Da subito il mix vincente del franchising è stato proporre al pubblico una scrittura compiacente, che ricalca la moda vintage degli ultimi anni (fotocamere analogiche, vinili e polaroid ritornati nella nostra vita come punto di rottura da una digitalizzazione troppo invasiva), con protagonisti una banda di ragazzini che cerca di sconfiggere il male. Insieme patemi d’amore, crisi di amicizia e adolescenze da high school americana.
Funziona, ovviamente. La prima stagione era arrivata su Netflix (che la produce anche) mescolando nostalgia e avventura, horror e ironia. Un esperimento sicuramente riuscito, che non inventava nulla ma che era riuscito a ricreare quelle atmosfere che colpiscono l’occhio e il cuore nostalgico (nostalgia anche per chi gli anni Ottanta non li ha mai vissuti) dei ragazzi di mezzo mondo. Nel frattempo però, i protagonisti sono cresciuti ma la storia è sempre la stessa: nel Sottosopra c’è un male che sembra inestirpabile, tocca a El (Millie Bobby Brown) e ai suoi compagni affrontarlo.
In questa nuova stagione di Stranger Things Hawkins è nuovamente colpita da quella che sembra una maledizione, giovani vengono trovati morti in circostanze soprannaturali, e la colpa ricade su un gruppetto di giocatori di Dungeons and Dragon guidati da un eccentrico capo, Eddie Munson (Joseph Quinn), che sarà accusato di effettuare riti satanici. Il gruppo è però diviso, qualcuno ad Hawkins, qualcuno in California e chi nell’avversa e nemica Russia. Nonostante ciò, si ritroveranno tutti a combattere un nemico che tra intrecci e capogiri porterà al vero villain di questa stagione: Vecna. Il supercattivo, la cui storia verrà raccontata col passare delle puntate, sarà colui che darà del filo da torcere ai protagonisti.
Nonostante il clamore e le lodi, questa nuova stagione non ha portato nulla di nuovo a quanto già detto in precedenza. Si cerca uno sviluppo dei personaggi che però rimane sterile: caricature esagerate per una linea comica che non viene neanche sfiorata, prove attoriali quasi fastidiose – Eleven, la protagonista, ha una o forse due espressioni, non di più – e scene volutamente emozionanti che non riescono a essere vere. Si salvano l’evoluzione del personaggio di Will (Noah Schnapp) e il rapporto sincero tra Eddie e Dustin (Gaten Matarazzo).
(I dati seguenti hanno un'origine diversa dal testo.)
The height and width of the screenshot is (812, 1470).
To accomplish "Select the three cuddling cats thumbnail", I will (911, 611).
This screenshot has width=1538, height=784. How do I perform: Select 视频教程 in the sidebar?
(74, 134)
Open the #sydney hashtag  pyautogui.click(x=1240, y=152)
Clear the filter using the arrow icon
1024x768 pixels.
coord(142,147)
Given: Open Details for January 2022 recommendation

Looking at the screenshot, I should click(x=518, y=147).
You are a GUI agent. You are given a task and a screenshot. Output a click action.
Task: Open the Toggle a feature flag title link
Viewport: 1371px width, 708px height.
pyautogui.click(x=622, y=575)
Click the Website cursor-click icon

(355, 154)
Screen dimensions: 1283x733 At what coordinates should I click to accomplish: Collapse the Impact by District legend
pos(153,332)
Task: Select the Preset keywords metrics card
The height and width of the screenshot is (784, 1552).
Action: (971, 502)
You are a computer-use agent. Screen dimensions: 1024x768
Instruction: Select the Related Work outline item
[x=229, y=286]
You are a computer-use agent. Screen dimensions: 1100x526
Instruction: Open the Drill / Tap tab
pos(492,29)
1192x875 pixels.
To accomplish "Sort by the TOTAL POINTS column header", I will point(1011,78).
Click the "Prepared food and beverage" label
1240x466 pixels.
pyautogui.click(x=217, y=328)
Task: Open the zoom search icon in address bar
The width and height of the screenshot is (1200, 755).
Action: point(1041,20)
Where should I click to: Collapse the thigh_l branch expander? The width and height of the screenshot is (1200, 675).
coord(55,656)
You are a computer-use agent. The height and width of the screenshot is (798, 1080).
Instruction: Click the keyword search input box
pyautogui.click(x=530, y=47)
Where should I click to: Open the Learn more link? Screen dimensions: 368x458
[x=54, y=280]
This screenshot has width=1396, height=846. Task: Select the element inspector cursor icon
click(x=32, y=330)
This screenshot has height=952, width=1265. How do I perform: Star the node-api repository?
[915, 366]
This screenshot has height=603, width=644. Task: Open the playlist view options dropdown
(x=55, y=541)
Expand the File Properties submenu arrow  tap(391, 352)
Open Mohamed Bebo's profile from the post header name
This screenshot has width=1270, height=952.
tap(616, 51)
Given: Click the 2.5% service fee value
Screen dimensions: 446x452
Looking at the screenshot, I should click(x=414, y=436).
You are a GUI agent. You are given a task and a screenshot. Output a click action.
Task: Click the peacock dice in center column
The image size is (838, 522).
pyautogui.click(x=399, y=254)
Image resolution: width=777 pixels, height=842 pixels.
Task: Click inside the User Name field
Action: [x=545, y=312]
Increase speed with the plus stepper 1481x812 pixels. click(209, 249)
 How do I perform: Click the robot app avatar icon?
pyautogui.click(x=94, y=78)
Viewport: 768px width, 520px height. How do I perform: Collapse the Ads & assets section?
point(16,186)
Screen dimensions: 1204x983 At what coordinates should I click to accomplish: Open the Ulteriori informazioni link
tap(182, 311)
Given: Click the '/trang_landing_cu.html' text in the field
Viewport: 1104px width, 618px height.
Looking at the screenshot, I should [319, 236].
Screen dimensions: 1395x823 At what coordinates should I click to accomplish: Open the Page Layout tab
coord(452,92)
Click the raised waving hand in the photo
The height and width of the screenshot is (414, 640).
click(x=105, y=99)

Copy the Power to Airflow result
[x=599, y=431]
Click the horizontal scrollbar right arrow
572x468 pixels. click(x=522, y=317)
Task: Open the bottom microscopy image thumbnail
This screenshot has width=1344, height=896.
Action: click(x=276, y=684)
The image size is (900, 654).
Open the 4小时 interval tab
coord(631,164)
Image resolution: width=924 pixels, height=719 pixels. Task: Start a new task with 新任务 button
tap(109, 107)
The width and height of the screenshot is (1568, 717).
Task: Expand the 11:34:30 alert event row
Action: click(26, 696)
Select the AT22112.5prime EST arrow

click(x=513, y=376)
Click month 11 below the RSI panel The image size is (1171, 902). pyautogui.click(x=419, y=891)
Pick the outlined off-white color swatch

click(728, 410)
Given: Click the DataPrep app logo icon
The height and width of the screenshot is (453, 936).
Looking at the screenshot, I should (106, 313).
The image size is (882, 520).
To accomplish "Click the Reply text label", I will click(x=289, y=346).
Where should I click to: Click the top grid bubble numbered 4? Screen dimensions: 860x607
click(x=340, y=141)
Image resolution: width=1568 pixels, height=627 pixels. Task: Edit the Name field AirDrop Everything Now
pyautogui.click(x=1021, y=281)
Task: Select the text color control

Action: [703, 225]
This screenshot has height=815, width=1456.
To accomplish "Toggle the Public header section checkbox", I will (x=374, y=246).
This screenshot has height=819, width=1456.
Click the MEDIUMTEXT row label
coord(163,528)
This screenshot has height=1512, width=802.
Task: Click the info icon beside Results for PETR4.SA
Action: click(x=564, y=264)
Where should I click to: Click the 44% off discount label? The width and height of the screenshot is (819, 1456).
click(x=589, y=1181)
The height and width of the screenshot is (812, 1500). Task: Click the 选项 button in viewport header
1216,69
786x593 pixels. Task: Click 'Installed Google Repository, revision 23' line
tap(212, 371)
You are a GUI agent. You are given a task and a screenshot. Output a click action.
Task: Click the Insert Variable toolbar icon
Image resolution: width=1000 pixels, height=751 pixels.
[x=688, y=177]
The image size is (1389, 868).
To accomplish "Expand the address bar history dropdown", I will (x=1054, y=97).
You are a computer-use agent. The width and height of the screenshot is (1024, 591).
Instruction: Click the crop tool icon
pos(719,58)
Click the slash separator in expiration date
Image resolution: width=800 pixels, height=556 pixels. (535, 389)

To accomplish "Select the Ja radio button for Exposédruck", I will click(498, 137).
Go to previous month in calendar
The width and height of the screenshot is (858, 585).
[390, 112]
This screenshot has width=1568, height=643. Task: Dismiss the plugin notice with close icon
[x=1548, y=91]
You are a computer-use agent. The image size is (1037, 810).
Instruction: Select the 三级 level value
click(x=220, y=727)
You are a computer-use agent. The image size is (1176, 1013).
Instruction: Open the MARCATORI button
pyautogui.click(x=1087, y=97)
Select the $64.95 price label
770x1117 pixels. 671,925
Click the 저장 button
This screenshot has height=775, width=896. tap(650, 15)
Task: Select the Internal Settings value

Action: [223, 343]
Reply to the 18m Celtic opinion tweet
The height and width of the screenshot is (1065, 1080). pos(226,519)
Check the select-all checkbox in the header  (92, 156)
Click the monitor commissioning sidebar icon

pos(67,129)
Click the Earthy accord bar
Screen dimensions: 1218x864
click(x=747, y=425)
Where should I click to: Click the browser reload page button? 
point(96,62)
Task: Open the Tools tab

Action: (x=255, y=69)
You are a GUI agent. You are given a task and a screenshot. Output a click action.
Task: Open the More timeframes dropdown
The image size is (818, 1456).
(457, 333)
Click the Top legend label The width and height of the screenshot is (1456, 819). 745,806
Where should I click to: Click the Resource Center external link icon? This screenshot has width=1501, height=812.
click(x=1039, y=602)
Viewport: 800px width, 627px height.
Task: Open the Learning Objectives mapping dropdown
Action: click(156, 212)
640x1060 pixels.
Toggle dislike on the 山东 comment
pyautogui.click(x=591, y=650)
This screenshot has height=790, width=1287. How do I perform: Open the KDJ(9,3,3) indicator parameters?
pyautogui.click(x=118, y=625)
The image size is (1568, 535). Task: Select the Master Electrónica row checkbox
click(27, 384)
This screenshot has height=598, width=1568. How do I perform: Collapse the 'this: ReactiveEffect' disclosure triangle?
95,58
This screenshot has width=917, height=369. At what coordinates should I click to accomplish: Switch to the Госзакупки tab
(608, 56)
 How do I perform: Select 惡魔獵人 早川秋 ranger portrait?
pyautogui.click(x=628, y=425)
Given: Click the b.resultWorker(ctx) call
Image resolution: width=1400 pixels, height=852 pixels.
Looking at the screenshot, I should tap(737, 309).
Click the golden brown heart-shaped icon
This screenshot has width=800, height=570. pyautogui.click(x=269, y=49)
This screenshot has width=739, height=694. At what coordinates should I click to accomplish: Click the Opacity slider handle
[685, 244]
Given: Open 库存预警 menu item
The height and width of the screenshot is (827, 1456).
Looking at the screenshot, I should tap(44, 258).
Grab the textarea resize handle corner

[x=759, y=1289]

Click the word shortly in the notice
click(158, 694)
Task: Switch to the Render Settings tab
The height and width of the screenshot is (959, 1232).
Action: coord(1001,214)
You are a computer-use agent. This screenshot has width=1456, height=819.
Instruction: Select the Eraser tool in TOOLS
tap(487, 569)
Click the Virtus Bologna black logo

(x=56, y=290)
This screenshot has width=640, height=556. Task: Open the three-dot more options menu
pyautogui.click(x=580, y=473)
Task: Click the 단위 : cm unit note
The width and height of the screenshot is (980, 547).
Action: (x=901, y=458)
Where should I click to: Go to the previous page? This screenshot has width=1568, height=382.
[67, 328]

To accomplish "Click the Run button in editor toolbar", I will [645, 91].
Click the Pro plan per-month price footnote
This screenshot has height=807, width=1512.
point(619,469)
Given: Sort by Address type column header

Si punta enormemente sulla spettacolarità. La realtà parallela in cui si muovono i ragazzi è visivamente degna di nota, rendendo il mondo più cupo e dark. Ma rimane solo questo. La noia verso le ultime puntate comincia a prendere il sopravvento, e sembra di guardare sempre la stessa cosa, aspettando che El alzi la manina per fare le cose sue coi superpoteri, poi il sangue dal naso, poi i ragazzetti sfigati che diventano guerrieri fiabeschi. Insomma, un prodotto per intrattenere e niente più.
La quinta e ultima stagione di Stranger Things è già confermata. Andrà alla grande, segnerà record su record. Tocca sperare solamente in un cambio di passo che possa giustificare il fatto che sia arrivata fino alla quinta stagione.